Janae Sharp: I like that. New rules, a new role. So tell me, you are going to be part of the NODE Health Conference and speak about this [00:21:00] and sit down with experts and I'm looking forward to hearing that and hearing more about these new rule, rules and roles about oncology care. What are you looking forward to? Can you tell us about your vision?

Michael Millenson: I like the Node Conference. I've been a couple of times. I like it because it's informal. People talk to each other. You get a lot of ideas. There's a lot of interaction. And too often conferences are vehicles for making statements that you've made everywhere else.

And yeah, obviously there's some of that, but it's also a chance to really talk to people. So I'm really looking [00:21:36] forward to the, to, to the node conference. And, the other thing that helps it is when people are among others who they sort of. like and trust, they relax a little bit more and it's a smaller group.

And that, that's much better than some of the, Oh, I'm on a big stage and I'm going to say what I always say and then leave. That's why the way I said at the beginning of this discussion about the difference between meeting room reality and in the trenches reality. And it turns out what people say in a PowerPoint.
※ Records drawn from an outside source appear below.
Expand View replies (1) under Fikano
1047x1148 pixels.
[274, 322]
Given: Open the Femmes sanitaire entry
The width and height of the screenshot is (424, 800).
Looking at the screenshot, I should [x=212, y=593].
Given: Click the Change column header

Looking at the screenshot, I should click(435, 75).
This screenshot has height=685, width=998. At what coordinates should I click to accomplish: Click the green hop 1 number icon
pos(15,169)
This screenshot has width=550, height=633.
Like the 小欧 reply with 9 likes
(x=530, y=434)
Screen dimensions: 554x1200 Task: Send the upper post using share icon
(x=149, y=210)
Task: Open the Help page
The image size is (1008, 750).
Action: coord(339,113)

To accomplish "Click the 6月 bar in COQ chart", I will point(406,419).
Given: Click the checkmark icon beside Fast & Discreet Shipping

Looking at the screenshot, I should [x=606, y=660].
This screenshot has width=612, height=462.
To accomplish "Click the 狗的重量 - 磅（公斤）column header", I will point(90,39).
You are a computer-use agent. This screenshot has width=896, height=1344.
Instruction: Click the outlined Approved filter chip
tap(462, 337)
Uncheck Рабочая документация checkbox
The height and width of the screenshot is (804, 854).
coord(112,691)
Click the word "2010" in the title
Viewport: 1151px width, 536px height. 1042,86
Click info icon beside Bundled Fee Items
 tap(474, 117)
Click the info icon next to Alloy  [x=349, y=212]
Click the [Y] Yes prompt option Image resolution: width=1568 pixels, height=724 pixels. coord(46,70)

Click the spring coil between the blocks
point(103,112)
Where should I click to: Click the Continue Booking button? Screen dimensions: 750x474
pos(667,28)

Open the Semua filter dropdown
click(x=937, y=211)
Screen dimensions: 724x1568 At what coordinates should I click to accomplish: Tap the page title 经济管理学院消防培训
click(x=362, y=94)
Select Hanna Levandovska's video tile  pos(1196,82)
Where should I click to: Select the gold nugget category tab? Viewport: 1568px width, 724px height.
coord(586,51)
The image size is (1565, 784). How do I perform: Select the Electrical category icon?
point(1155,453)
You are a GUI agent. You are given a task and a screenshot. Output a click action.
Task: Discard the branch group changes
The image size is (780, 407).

isn't always what's happening in real life. Who knew?

Janae Sharp: I'm not always going to put my real life in a [00:22:12] powerPoint.

Michael Millenson: Well, also, the problem is people present about a project in all seriousness, and the project is something that happened a year ago, two years ago. They don't really have results. They only are presenting a small slice of what it is.

And if you want to talk about real change, you need to ask the tough questions. And certainly when I've spoken to people about collaborative health. I welcome people asking me questions and saying, you know what, here's what you haven't thought of, because that's how we get to a place of something that works in real life.

And you can't be wedded to your concept without letting real life intervene. [00:22:48]

Janae Sharp: Yeah. I love that. Like as a soundbite, you can't just be wedded to your concept outside of real life. So thank you so much for your time today and for your work, and we need more people. We need more visionaries who are going to work to make sure that the roles and responsibilities of the future meet our capacity and our needs.

Michael Millenson: Thank you so much. I appreciate the time and I'm looking forward to the conference.